** Opening Supplied material block **

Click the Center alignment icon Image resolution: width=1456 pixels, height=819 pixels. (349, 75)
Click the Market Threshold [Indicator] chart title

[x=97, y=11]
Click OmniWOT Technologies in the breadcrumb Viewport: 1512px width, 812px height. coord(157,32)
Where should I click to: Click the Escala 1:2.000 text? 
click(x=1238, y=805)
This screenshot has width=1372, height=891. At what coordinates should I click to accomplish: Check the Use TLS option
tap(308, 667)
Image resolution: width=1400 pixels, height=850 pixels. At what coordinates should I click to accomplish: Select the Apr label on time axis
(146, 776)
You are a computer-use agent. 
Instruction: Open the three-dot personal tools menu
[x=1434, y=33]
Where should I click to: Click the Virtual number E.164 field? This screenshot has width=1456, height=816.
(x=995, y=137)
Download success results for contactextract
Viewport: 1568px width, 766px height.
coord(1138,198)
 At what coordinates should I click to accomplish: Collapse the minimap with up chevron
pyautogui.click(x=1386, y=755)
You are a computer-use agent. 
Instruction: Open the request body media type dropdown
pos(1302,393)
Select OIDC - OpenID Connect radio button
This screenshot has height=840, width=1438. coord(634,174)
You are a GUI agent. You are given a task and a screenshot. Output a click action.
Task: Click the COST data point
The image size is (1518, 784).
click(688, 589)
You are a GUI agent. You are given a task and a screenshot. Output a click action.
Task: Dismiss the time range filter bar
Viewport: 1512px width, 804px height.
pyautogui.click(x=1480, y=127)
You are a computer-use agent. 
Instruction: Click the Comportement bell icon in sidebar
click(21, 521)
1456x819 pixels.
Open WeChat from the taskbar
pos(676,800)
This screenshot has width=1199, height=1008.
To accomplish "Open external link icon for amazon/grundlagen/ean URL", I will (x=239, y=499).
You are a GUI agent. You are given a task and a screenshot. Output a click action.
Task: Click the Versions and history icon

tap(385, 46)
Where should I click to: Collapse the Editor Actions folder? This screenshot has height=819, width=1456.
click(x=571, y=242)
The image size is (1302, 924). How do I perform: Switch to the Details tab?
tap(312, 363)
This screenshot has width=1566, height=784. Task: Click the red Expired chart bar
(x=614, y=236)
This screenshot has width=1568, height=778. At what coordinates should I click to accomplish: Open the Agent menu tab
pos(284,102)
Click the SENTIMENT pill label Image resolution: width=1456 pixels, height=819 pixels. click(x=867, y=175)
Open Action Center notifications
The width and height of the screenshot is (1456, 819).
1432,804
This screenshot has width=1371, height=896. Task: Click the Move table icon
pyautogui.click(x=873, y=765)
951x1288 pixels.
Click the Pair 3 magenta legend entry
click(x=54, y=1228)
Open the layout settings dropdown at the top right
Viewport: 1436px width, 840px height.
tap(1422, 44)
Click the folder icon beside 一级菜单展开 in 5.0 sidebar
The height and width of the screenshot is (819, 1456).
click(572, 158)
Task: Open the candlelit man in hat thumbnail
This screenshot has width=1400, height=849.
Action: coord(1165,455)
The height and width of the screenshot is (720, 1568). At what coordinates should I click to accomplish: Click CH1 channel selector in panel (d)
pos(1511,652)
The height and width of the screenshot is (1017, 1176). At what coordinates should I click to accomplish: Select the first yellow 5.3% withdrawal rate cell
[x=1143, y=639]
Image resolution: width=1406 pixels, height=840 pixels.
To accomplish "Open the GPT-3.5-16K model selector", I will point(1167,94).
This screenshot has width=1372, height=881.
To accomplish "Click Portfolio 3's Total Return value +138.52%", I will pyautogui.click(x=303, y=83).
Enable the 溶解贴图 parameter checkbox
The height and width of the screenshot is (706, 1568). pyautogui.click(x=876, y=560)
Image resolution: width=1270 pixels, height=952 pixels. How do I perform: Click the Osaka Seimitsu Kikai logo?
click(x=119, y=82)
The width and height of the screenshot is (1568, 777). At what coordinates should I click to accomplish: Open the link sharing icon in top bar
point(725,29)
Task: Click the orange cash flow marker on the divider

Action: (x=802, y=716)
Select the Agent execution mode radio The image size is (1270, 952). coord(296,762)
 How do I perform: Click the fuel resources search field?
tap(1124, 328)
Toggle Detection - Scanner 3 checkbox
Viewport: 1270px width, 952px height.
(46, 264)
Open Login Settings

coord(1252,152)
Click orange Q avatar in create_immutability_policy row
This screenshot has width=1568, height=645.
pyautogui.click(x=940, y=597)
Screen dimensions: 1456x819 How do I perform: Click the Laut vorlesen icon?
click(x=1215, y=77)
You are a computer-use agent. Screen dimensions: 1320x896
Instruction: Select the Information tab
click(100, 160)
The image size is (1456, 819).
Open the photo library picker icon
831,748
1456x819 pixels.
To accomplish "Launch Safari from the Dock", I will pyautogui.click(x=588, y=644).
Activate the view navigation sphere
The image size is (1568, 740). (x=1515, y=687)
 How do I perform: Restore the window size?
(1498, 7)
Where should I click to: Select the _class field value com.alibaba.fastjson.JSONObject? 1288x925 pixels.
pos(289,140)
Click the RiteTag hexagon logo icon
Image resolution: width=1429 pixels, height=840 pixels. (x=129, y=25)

** Closing Supplied material block **

Your task is to copy every record exactly.

- [Response to the task]:
Click the Center alignment icon Image resolution: width=1456 pixels, height=819 pixels. (349, 75)
Click the Market Threshold [Indicator] chart title

[x=97, y=11]
Click OmniWOT Technologies in the breadcrumb Viewport: 1512px width, 812px height. coord(157,32)
Where should I click to: Click the Escala 1:2.000 text? 
click(x=1238, y=805)
This screenshot has width=1372, height=891. At what coordinates should I click to accomplish: Check the Use TLS option
tap(308, 667)
Image resolution: width=1400 pixels, height=850 pixels. At what coordinates should I click to accomplish: Select the Apr label on time axis
(146, 776)
You are a computer-use agent. 
Instruction: Open the three-dot personal tools menu
[x=1434, y=33]
Where should I click to: Click the Virtual number E.164 field? This screenshot has width=1456, height=816.
(x=995, y=137)
Download success results for contactextract
Viewport: 1568px width, 766px height.
coord(1138,198)
 At what coordinates should I click to accomplish: Collapse the minimap with up chevron
pyautogui.click(x=1386, y=755)
You are a computer-use agent. 
Instruction: Open the request body media type dropdown
pos(1302,393)
Select OIDC - OpenID Connect radio button
This screenshot has height=840, width=1438. coord(634,174)
You are a GUI agent. You are given a task and a screenshot. Output a click action.
Task: Click the COST data point
The image size is (1518, 784).
click(688, 589)
You are a GUI agent. You are given a task and a screenshot. Output a click action.
Task: Dismiss the time range filter bar
Viewport: 1512px width, 804px height.
pyautogui.click(x=1480, y=127)
You are a computer-use agent. 
Instruction: Click the Comportement bell icon in sidebar
click(21, 521)
1456x819 pixels.
Open WeChat from the taskbar
pos(676,800)
This screenshot has width=1199, height=1008.
To accomplish "Open external link icon for amazon/grundlagen/ean URL", I will (x=239, y=499).
You are a GUI agent. You are given a task and a screenshot. Output a click action.
Task: Click the Versions and history icon

tap(385, 46)
Where should I click to: Collapse the Editor Actions folder? This screenshot has height=819, width=1456.
click(x=571, y=242)
The image size is (1302, 924). How do I perform: Switch to the Details tab?
tap(312, 363)
This screenshot has width=1566, height=784. Task: Click the red Expired chart bar
(x=614, y=236)
This screenshot has width=1568, height=778. At what coordinates should I click to accomplish: Open the Agent menu tab
pos(284,102)
Click the SENTIMENT pill label Image resolution: width=1456 pixels, height=819 pixels. click(x=867, y=175)
Open Action Center notifications
The width and height of the screenshot is (1456, 819).
1432,804
This screenshot has width=1371, height=896. Task: Click the Move table icon
pyautogui.click(x=873, y=765)
951x1288 pixels.
Click the Pair 3 magenta legend entry
click(x=54, y=1228)
Open the layout settings dropdown at the top right
Viewport: 1436px width, 840px height.
tap(1422, 44)
Click the folder icon beside 一级菜单展开 in 5.0 sidebar
The height and width of the screenshot is (819, 1456).
click(572, 158)
Task: Open the candlelit man in hat thumbnail
This screenshot has width=1400, height=849.
Action: coord(1165,455)
The height and width of the screenshot is (720, 1568). At what coordinates should I click to accomplish: Click CH1 channel selector in panel (d)
pos(1511,652)
The height and width of the screenshot is (1017, 1176). At what coordinates should I click to accomplish: Select the first yellow 5.3% withdrawal rate cell
[x=1143, y=639]
Image resolution: width=1406 pixels, height=840 pixels.
To accomplish "Open the GPT-3.5-16K model selector", I will point(1167,94).
This screenshot has width=1372, height=881.
To accomplish "Click Portfolio 3's Total Return value +138.52%", I will pyautogui.click(x=303, y=83).
Enable the 溶解贴图 parameter checkbox
The height and width of the screenshot is (706, 1568). pyautogui.click(x=876, y=560)
Image resolution: width=1270 pixels, height=952 pixels. How do I perform: Click the Osaka Seimitsu Kikai logo?
click(x=119, y=82)
The width and height of the screenshot is (1568, 777). At what coordinates should I click to accomplish: Open the link sharing icon in top bar
point(725,29)
Task: Click the orange cash flow marker on the divider

Action: (x=802, y=716)
Select the Agent execution mode radio The image size is (1270, 952). coord(296,762)
 How do I perform: Click the fuel resources search field?
tap(1124, 328)
Toggle Detection - Scanner 3 checkbox
Viewport: 1270px width, 952px height.
(46, 264)
Open Login Settings

coord(1252,152)
Click orange Q avatar in create_immutability_policy row
This screenshot has width=1568, height=645.
pyautogui.click(x=940, y=597)
Screen dimensions: 1456x819 How do I perform: Click the Laut vorlesen icon?
click(x=1215, y=77)
You are a computer-use agent. Screen dimensions: 1320x896
Instruction: Select the Information tab
click(100, 160)
The image size is (1456, 819).
Open the photo library picker icon
831,748
1456x819 pixels.
To accomplish "Launch Safari from the Dock", I will pyautogui.click(x=588, y=644).
Activate the view navigation sphere
The image size is (1568, 740). (x=1515, y=687)
 How do I perform: Restore the window size?
(1498, 7)
Where should I click to: Select the _class field value com.alibaba.fastjson.JSONObject? 1288x925 pixels.
pos(289,140)
Click the RiteTag hexagon logo icon
Image resolution: width=1429 pixels, height=840 pixels. (x=129, y=25)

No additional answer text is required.